RAW DATA —

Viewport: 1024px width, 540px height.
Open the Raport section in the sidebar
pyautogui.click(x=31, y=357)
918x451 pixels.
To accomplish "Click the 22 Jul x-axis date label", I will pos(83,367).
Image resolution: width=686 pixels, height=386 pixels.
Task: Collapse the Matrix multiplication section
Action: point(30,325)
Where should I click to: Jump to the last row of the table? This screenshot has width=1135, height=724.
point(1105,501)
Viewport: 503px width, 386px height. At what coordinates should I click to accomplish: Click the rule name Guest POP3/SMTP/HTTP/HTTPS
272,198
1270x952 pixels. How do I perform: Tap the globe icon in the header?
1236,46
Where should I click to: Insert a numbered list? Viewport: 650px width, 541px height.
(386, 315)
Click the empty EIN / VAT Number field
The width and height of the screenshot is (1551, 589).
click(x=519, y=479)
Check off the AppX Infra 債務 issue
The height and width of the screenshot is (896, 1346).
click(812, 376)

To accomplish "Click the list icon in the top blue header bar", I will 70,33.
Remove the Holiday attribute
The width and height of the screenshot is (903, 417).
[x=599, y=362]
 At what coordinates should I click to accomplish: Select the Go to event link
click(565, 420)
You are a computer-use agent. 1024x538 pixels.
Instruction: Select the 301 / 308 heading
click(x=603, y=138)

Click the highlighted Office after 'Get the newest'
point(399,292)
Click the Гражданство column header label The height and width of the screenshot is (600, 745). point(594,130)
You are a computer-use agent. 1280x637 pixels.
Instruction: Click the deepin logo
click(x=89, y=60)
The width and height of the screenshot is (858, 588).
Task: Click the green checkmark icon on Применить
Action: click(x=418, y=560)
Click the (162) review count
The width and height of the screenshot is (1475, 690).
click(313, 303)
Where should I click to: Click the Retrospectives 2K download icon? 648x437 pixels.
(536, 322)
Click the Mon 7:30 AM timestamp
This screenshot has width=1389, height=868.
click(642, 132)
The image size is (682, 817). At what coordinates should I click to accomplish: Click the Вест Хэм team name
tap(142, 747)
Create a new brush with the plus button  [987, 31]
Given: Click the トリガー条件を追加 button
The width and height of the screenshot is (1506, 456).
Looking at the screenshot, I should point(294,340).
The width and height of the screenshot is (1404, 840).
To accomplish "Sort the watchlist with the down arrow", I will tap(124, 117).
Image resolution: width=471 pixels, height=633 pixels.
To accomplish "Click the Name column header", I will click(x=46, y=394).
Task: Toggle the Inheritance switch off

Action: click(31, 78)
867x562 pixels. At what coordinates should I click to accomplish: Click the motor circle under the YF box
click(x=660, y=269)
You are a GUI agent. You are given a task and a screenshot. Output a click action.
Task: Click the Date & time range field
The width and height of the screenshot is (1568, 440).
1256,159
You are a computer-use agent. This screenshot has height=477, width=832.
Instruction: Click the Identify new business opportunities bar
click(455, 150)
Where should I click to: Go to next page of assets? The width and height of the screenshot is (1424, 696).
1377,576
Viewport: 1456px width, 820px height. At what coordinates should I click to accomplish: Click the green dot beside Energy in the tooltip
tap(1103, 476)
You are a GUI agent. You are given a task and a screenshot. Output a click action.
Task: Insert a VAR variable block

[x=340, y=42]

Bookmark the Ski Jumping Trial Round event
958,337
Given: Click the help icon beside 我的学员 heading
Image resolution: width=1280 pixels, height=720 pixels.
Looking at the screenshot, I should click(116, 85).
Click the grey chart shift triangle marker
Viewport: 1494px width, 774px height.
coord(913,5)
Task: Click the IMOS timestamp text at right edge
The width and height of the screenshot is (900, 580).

WHAT NEEDS TO BE DONE —
The expected answer is an exact copy of the lines beginning at the one with "Given: Click the help" and running to the end of the entries above.

OUTPUT BELOW —
Given: Click the help icon beside 我的学员 heading
Image resolution: width=1280 pixels, height=720 pixels.
Looking at the screenshot, I should click(116, 85).
Click the grey chart shift triangle marker
Viewport: 1494px width, 774px height.
coord(913,5)
Task: Click the IMOS timestamp text at right edge
The width and height of the screenshot is (900, 580).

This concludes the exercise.